Paint Jobs, Mail Thieves And The Return Of A Whip-Cracker

And… I’m back! Apologies for the long delay – the longest I’ve ever left this blog, I believe, to my eternal shame. I’d love to update this thing every day and use it as a diary to keep track of my life (which was what I intended to do when I first started blogging three years ago), but the problem is that to be able to write about your life, you need to find time to live it, and I’ve been doing that instead.

The weekend before last was spent running around Hampton Court, the Tower of London and Richmond Park with my friends Matt and Pet Shop Anny, also finding time to see the Sex And The City movie (which I loved!) and to eat lots of cheesecake (seriously, the peach cheesecake at the Tower of London is worth losing your head over). We also saw the Lord of the Rings musical at long last, which was absolutely staggering – my jaw dropped several times, and I’m not just using that as a well-worn cliche because it actually did. I may even have drooled a little at the Balrog. Sadly, though, while the show was visually incredible with set design that may never be equalled, the story was abysmally put together and the acting terrible. For everything that was wonderful there was something terrible; a real mish-mash of genius and amateurism. What a pity…

My flat is currently being decorated, too, which hasn’t helped. I’ve spent the last week marooned on my bed, surrounded by piles of furniture, as my lounge was stripped, plastered and wallpapered and my leaking roof fixed by teams of builders. It’s been chaos, but fun chaos, helped along by the fact that my decorating is being carried out by a woman who leaves the place spotless each night and even does all the washing up for me if she’s so much as used one mug. No builders’ bums and clocking out at 4.30pm here – she’s working from 8am till 8pm and doing a grand job! My flat will look amazing once she’s finished and it won’t have cost me a penny (barring the provision of cups of tea), thanks to my lovely landlord. Boy, I picked a good one there!

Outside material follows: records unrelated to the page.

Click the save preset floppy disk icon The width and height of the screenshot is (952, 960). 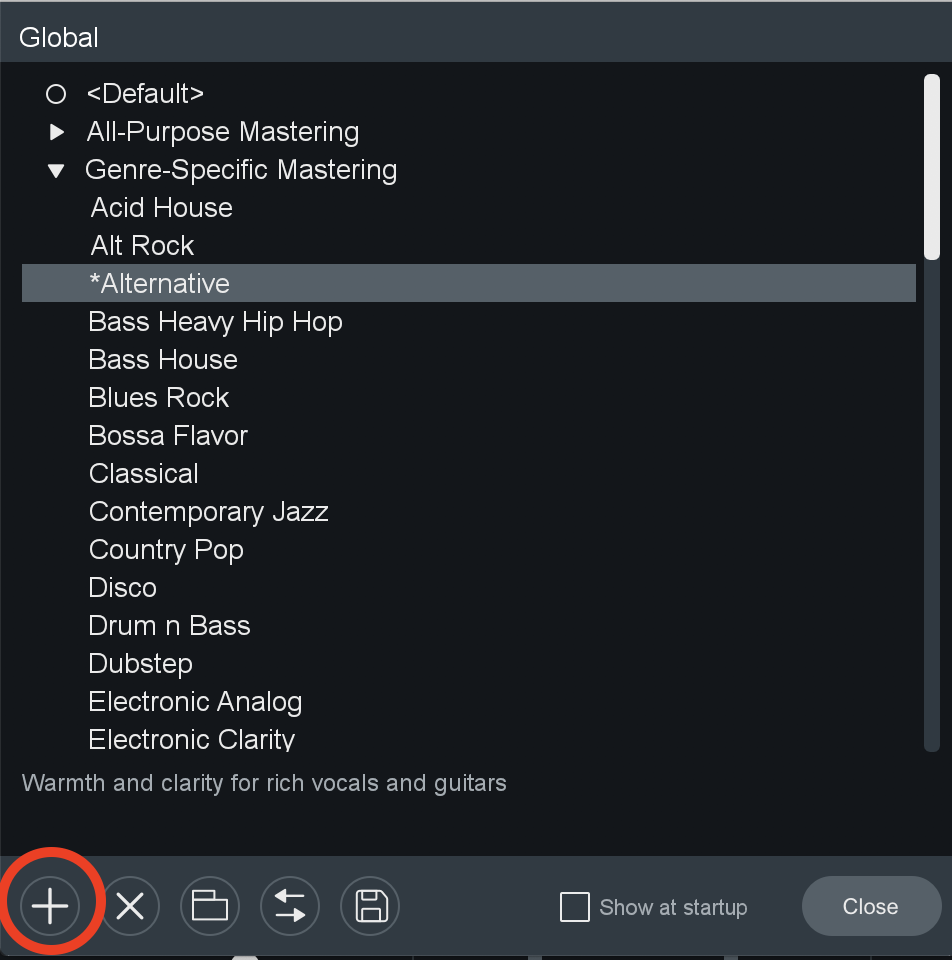370,906
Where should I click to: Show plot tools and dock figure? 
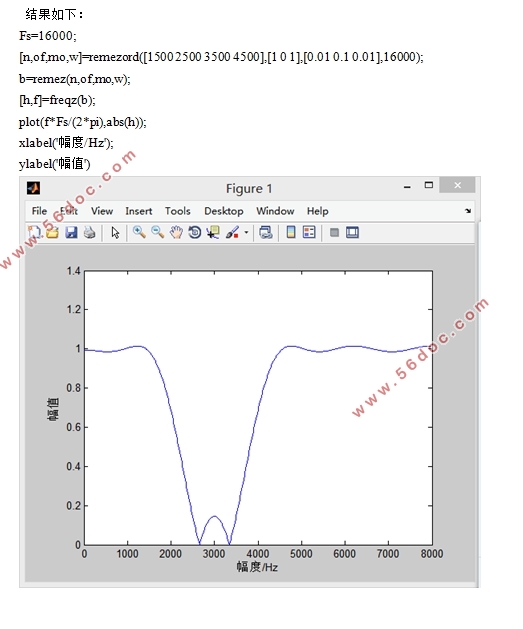point(352,232)
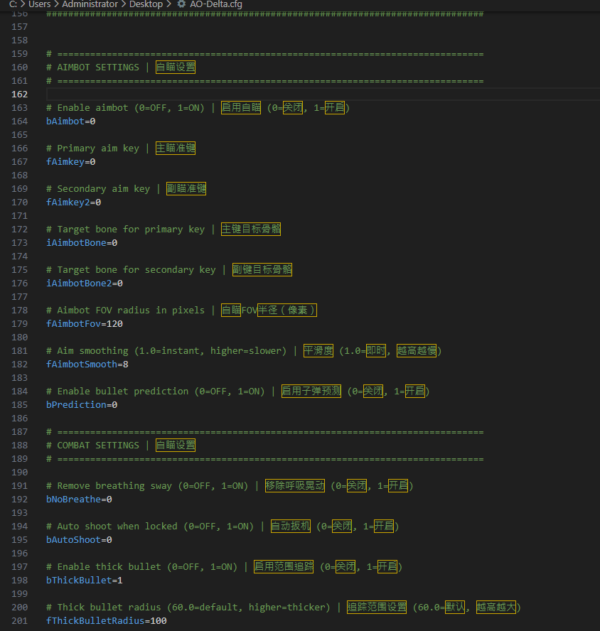
Task: Expand the Administrator breadcrumb folder
Action: point(86,5)
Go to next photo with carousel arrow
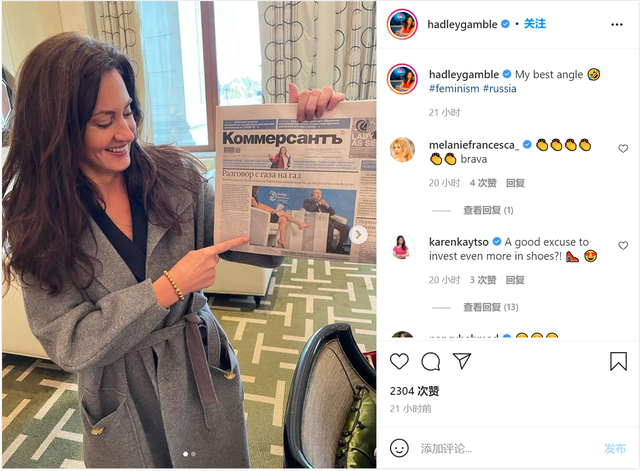 coord(358,235)
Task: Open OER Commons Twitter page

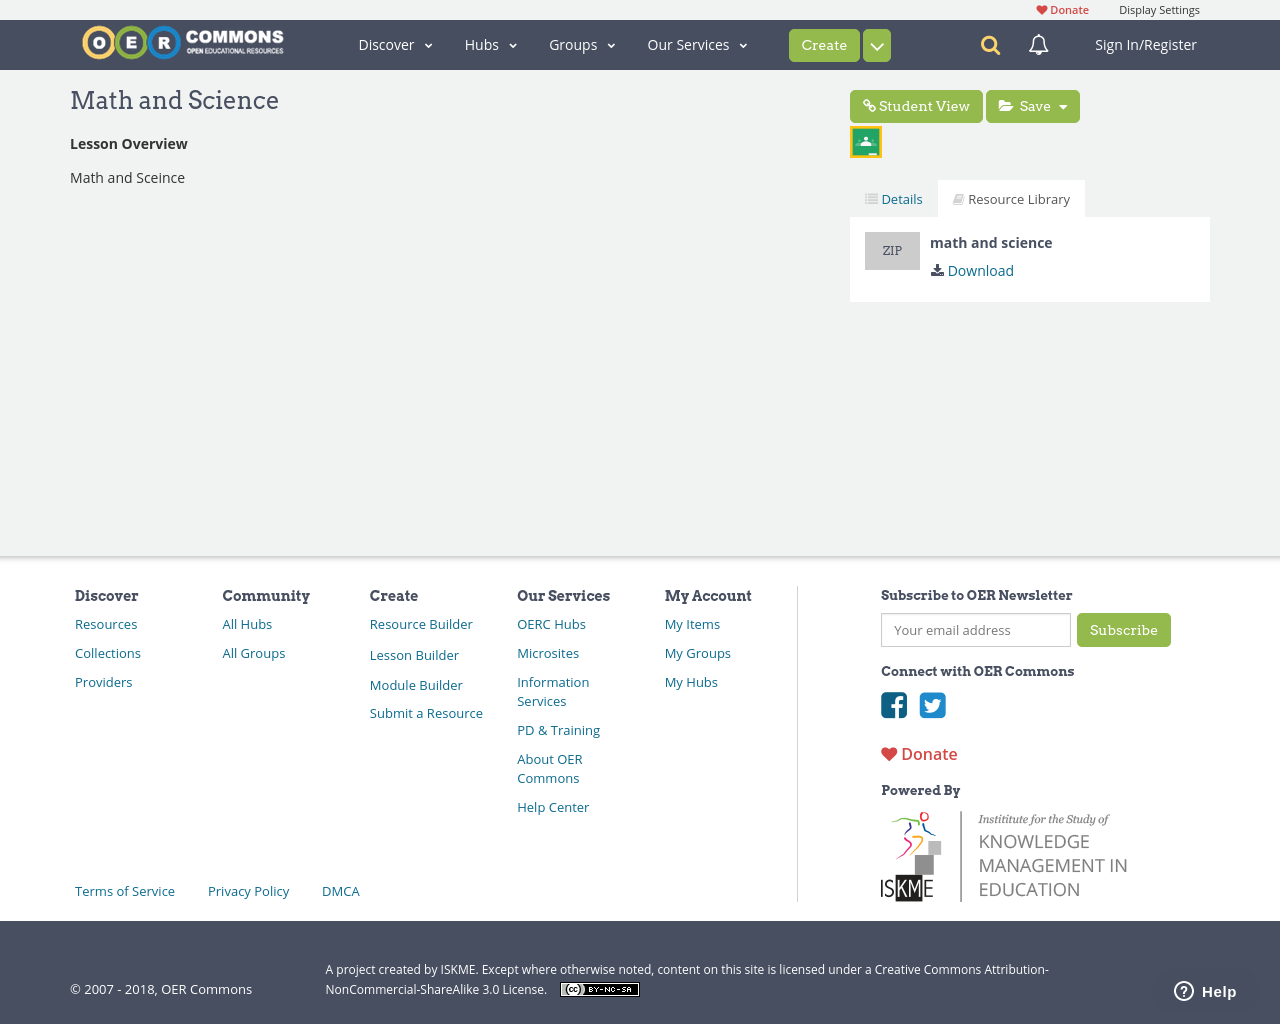Action: [x=932, y=705]
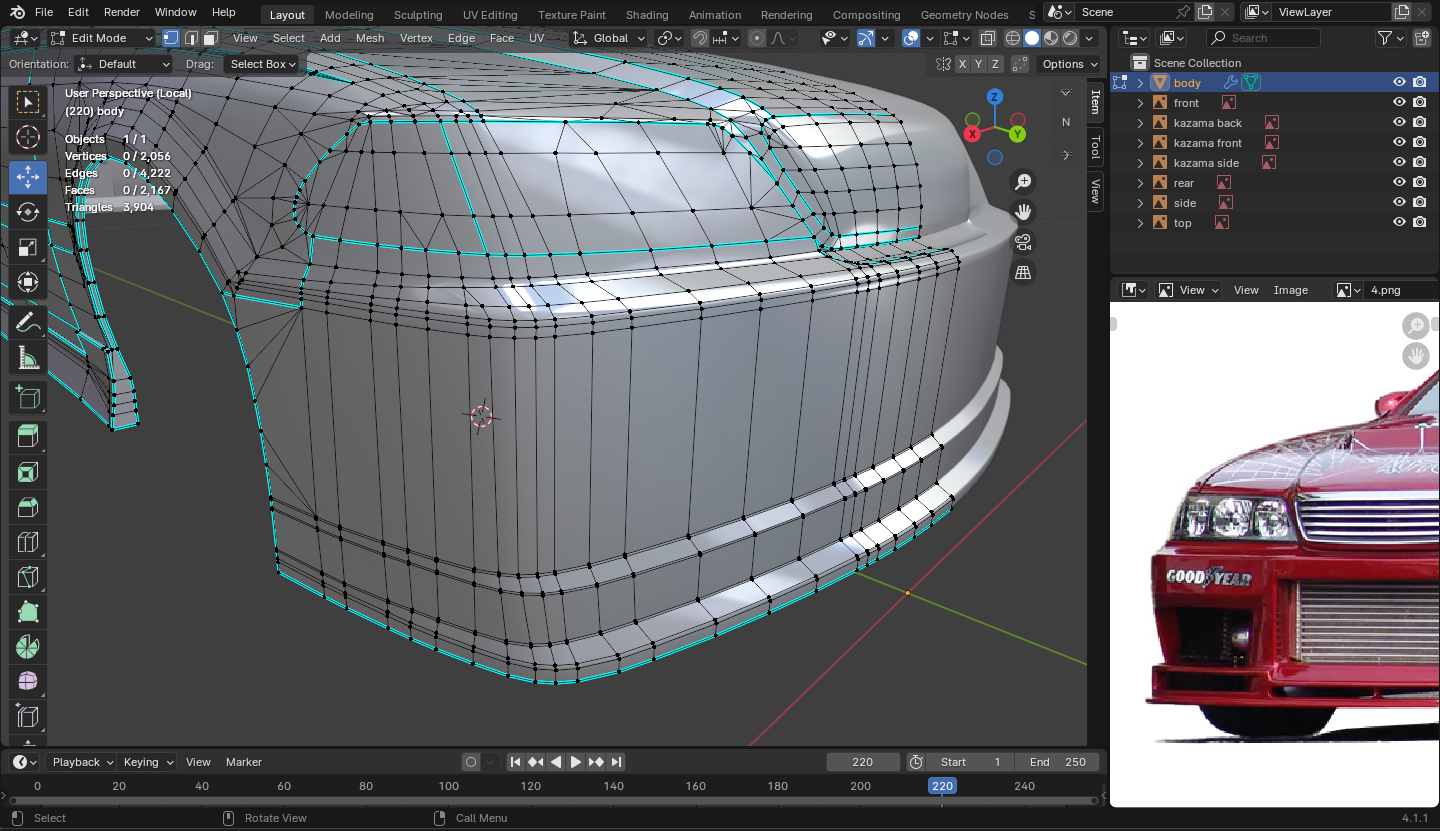Image resolution: width=1440 pixels, height=831 pixels.
Task: Open the Global transform orientation dropdown
Action: (609, 38)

I’ve also been very busy with work; in addition to my usual shifts on DVD & Blu-ray Review I’ve had lots of features to write and reviews to do, although it’s been problematic getting to film screenings of late because some thieving sonofabitch is stealing my post – usually DVDs and press tickets sent by film companies. Thus I couldn’t get into the press screening of Indy and had to wait to see it at the cinema, and my tickets for Prince Caspian (which I reviewed for SFX) failed to turn up, either – thankfully I found a spare.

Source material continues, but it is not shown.